● **Текст страницы**:
-----

Е Левенштейн - Воспоминания об И А Гончарове
Обзор книги Е Левенштейн - Воспоминания об И А Гончарове
Левенштейн Е П
Воспоминания об И А Гончарове
Е. П. Левенштейн
ВОСПОМИНАНИЯ ОБ И. А. ГОНЧАРОВЕ
[I]
Первые мои воспоминания о моем дяде относятся к 1855 году, когда мне было всего семь лет. Он тогда вернулся, после своего кругосветного путешествия, в свой родной город Симбирск, чтобы повидаться со своими родственниками. Я его видела тогда у моих родителей, и в моей памяти сохранились лишь кое-какие отрывочные воспоминания о нем. Помню только, что он много рассказывал о своем путешествии, из которого привез нам всем подарки, между прочим, замечательные японские картинки на рисовой бумаге. Он был в очень хорошем настроении, был любезен и внимателен ко всем. Он рассказывал много, но в конце говорил моей матери, что она лучше всего может прочесть то, что он рассказывает, в его "Путевых заметках"'.

-----

● **Данные**:
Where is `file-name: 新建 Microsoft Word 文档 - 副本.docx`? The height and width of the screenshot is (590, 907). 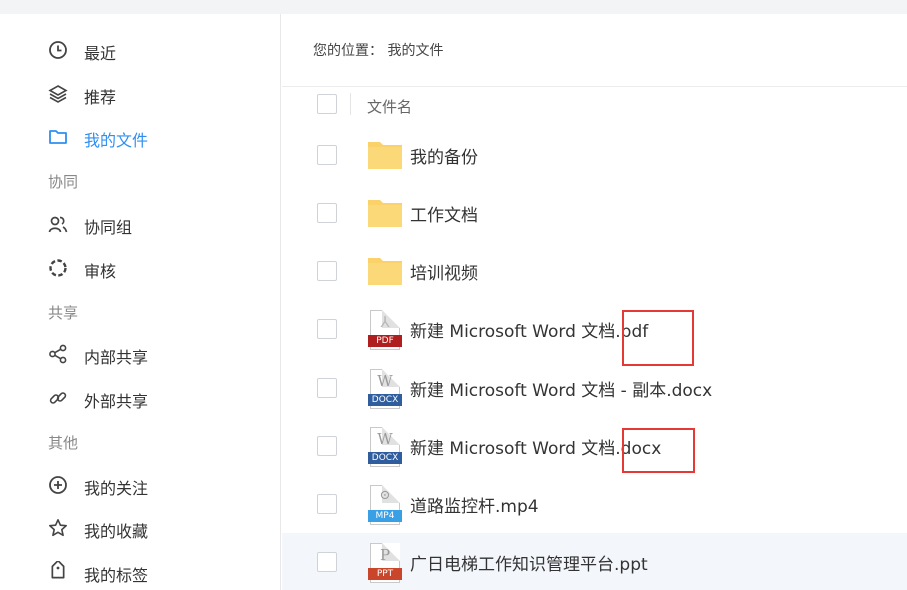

-----

● **Задания**:
• 1. К какому году относятся самые первые воспоминания о дяде в тексте о Гончарове?
• 2. Продолжите воспоминания о Гончарове сразу после последнего предложения.

● **Ответы**:
• 1. К 1855 году.

• 2.
После первого его приезда я в течение долгого времени не видала его и не слыхала о нем ничего такого, что бы врезалось у меня в памяти. Поэтому могу упомянуть теперь только о втором его приезде, в 1862 году, когда мне было почти четырнадцать лет. Он тогда приехал летом в Симбирск из Петербурга, предварительно предупредив мою мать, что в этом году он не намерен отправиться за границу, куда ежегодно ездил (преимущественно в Баден-Баден)2, а думает на досуге работать в Симбирске над новым романом (утвердительно не могу сказать, но, мне кажется, над "Обрывом"); он спросил мою мать, можно ли будет ему провести у нее лето, чему она, конечно, весьма обрадовалась, так как они с малолетства были между собой очень дружны. Ему, разумеется, отдали самую лучшую комнату в доме и предоставили сад, в котором он проводил большую часть времени, беспрепятственно работая в беседке. Он был очень доволен всем, говоря, что не столько дорожит комфортом, сколько тишиной и свободой для своей работы, что немыслимо для него получить в Петербурге. Дядя был удивительно изящен во всем: в манерах, в разговоре, даже в отдельных выражениях, что мне особенно нравилось.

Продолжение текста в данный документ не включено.